As we start our look into dispensationalism, a reasonable question is: is it fair to attack classical dispensationalism and opposed to newer, so-called progressive dispensationalism? The answer, I think, is yes, for the following reasons:

  1. As pointed out, Dispensationalism is not all that old—less than two hundred years—with the American variety only a bit more than one hundred years old. In criticizing classic dispensationalism, one is not critiquing a dinosaur.
  2. Along the same lines, progressive dispensationalism has not made it into the pews. Yes it is true that some dispensational academics have "softened" some of the more outrageous positions of classic dispensationalism. And yes, some of Scofield's sillier commentary has been vetted for the New Scofield Bible (1967.) But it is still true that the brand of dispensationalism one still hears from the "man in the street" is the classic variety, further popularized by the success of the Left Behind series.
  3. Regardless, the newer progressive dispensationalism is an adaptation of the classic. It may be slightly less radical, but it is itself susceptible to criticism of its precursor. If classic dispensationalism is "almost" right, then progressive dispensationalism can withstand assaults on its precursor. If, however, classic dispensationalism is grossly wrong, then progressive dispensationalism is a house built on shifting sand.

Before we really get into it, let's start with an interesting observation:

  • Dispensationalists think the end is near, but that we are not in the last days.
  • Non-dispensationalists believe we are in the last days, but generally have no opinion on whether the end is near (amillennialists) or whether it is probably way-off (postmillennialists.)

To see how this apparent contradiction is resolved, we must take our first peek at one of the details of dispensationalism. That detail is the fact that there are said to be seven dispensations, and we are in the sixth, not the seventh and last. The sixth dispensation is the dispensation of grace, the seventh is the future earthly kingdom of Christ, the famous millennium. About these we shall have much to say. For now we simply say that the dispensationalists teach "the end is near," meaning that Christ's return is imminent (a pillar of dispensationalism) and, after a seven year tribulation, we'll transition into the "last days" of the millennial kingdom. This is an important point, of which we'll provide more support later: "the last days" refereed to by the prophets are not (according to dispensationalists) now, because the present age, call it the church age, was, by dispensationalism's reckoning, unforeseen by the prophets. Thus, as I said, dispensationalists say then end is near (rapture in your lifetime) but we are not in the last days.

In non-dispensationalist theology, which from now own I will refer to simply if not totally accurately as reformed theology, says we are presently in the last days, and generally says nothing about the timing of the second advent.

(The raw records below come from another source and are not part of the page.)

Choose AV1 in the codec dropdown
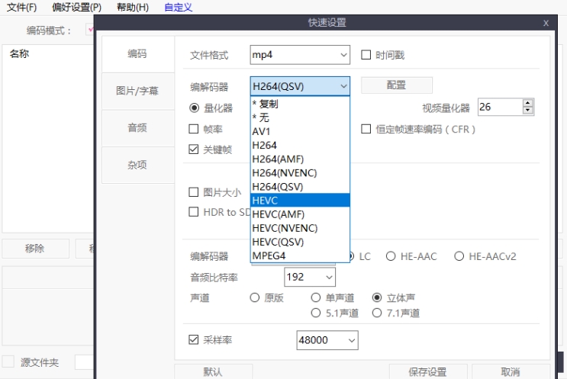 [299, 131]
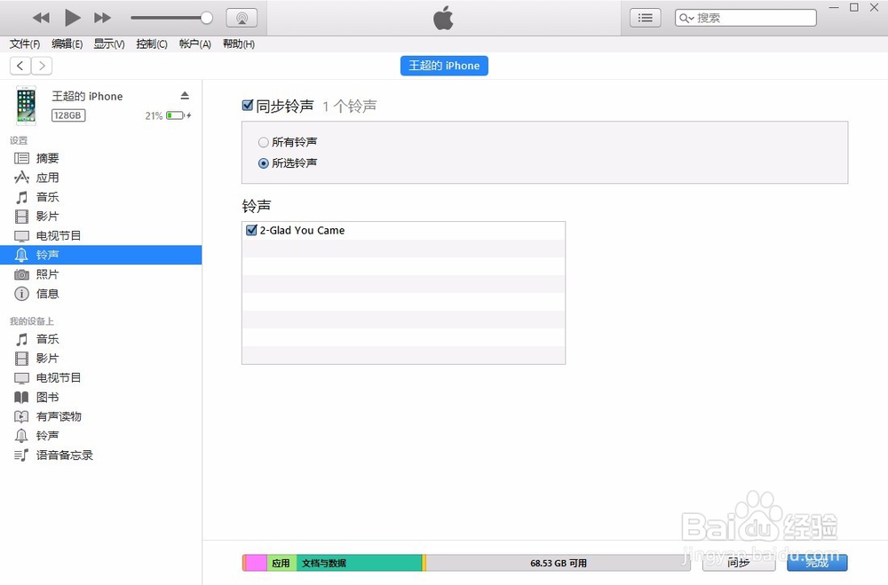View the 信息 page for the iPhone
This screenshot has width=888, height=585.
(46, 294)
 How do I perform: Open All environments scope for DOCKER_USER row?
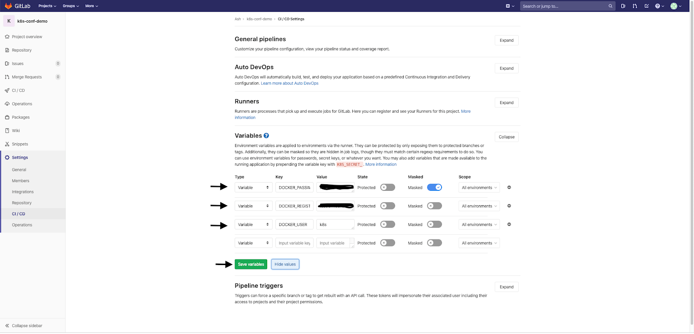[479, 224]
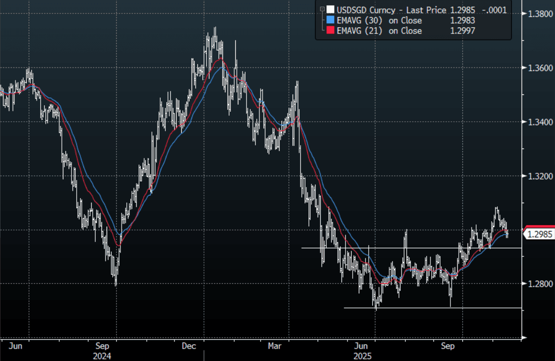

Let us look at the concrete disagreement—whether we are in "the last days." Here we turn to scripture. In particular, to Pentecost, when Peter preached:

But this is what was uttered through the prophet Joel: "'And in the last days it shall be, God declares, that I will pour out my Spirit on all flesh. (Acts 2:16-17)

Here Peter clearly aserts that (1) we are in the last days, and (2) these are the very same "last days"—not as unforeseen by the prophet Joel, but as prophesied by Joel.

There are more, including from the writer of Hebrews:

 Long ago, at many times and in many ways, God spoke to our fathers by the prophets, but in these last days he has spoken to us by his Son. (Hebrews 1:1-2)

He was foreknown before the foundation of the world but was made manifest in the last times for the sake of you. (1 Peter 1:10)

To fully appreciate that we are in the last times (but that the end of time is unpredictable and may be many millennia in the future) will have to be postponed until we look into what is meant, precisely, by the kingdom in the Kingdom of Heaven and the kingdom of God.

We must remember that the fact that we are in the last days does not mean that the end of history is near. No, it means that like the bible itself being split into two great testaments, redemptive history is split into the first days (or past days) and the last days, and the last days refer to that time after salvation was accomplished on the cross and the spirit was poured out to the church.